— Start Provided text —

Some discussion points:
- Why generate the action space every time?
    Think it allows us to have the right addresses of each host for the 
    respective actions. We also defined the action space in such a way that 
    it generates the same, given the generation parameters. There is always
    one exploit for every OS-service combination. There is always one privsec 
    action for every OS-process combination.
"""

class StochNASimEnv(gym.Env):
    """This wrapper serves the purpose to create an environment that allows
    the agent to generalize of different size networks, with hosts that have
    the same number of services and processes.

    We can have up to m hosts in an environment, where each host has can choose
    between o operating systems, m services, and p processes.
    """

    metadata = {'render_modes': ["human", "ansi"]}
    render_mode = None
    reward_range = (-float('inf'), float('inf'))

    action_space = None
    observation_space = None
    current_state = None
    last_obs = None

    def __init__(self,
                 fully_obs=False,
                 flat_actions=True,
                 flat_obs=True,
                 render_mode=None,
                 seed=None,
                 max_num_hosts=8,
                 min_num_hosts=5,
                 num_os=2,
                 num_services=2,
                 num_processes=2,
                 exploit_cost=3,
                 exploit_probs=1.0,
                 privesc_cost=3,
                 privesc_probs=1.0,
                 restrictiveness=2,
                 r_sensitive=100,
                 r_user=100,
                 step_limit=5000):

        self.max_num_hosts = max_num_hosts
        self.min_num_hosts = min_num_hosts
        self.num_os = num_os
        self.num_services = num_services
        self.num_processes = num_processes
        self.exploit_cost = exploit_cost
        self.exploit_probs = exploit_probs
        self.privesc_cost = privesc_cost
        self.privesc_probs = privesc_probs
        self.restrictiveness = restrictiveness
        self.r_sensitive = r_sensitive
        self.r_user = r_user
        self.step_limit = step_limit

        # Calculate the number of exploits and privescs
        self.num_exploits = self.num_os * self.num_services
        self.num_privescs = self.num_os * self.num_processes
        # address_space_bounds : (int, int), optional
        #     bounds for the (#subnet, #host) address space. If None bounds will
        #     be determined by the number of subnets in the scenario and the max
        #     number of hosts in any subnet.
        self.address_space_bounds = (6, 5)

— End Provided text —
— Start Entries supplied —

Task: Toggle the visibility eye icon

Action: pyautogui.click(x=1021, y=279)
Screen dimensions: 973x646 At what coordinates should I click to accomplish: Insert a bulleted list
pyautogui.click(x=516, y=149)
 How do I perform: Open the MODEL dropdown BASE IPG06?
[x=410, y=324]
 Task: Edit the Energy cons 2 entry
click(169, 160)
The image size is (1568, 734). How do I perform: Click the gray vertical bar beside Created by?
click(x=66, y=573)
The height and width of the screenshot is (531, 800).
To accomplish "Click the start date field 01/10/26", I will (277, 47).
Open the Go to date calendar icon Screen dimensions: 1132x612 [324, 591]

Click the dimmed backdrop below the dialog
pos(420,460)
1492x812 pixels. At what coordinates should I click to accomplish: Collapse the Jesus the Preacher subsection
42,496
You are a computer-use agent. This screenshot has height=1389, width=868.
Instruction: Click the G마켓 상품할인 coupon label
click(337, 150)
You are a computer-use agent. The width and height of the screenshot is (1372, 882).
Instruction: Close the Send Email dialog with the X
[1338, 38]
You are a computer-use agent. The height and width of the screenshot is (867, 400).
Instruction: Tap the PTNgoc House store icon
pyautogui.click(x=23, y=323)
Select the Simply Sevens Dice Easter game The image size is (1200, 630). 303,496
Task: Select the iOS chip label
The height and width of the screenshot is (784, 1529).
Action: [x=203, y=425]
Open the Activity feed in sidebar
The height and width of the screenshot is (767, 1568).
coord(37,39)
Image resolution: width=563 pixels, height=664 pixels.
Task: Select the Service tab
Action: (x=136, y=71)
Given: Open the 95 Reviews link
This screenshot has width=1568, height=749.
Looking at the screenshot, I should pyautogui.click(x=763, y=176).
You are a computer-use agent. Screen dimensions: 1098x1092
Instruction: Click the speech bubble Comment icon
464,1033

— End Entries supplied —

_To be done_. Rewrite the discussion notes, everything from "Think it allows" down to "every OS-process combination.", with "exploit" changed to "attack". None of the rows is needed here.

_Full solution_.
Think it allows us to have the right addresses of each host for the 
    respective actions. We also defined the action space in such a way that 
    it generates the same, given the generation parameters. There is always
    one attack for every OS-service combination. There is always one privsec 
    action for every OS-process combination.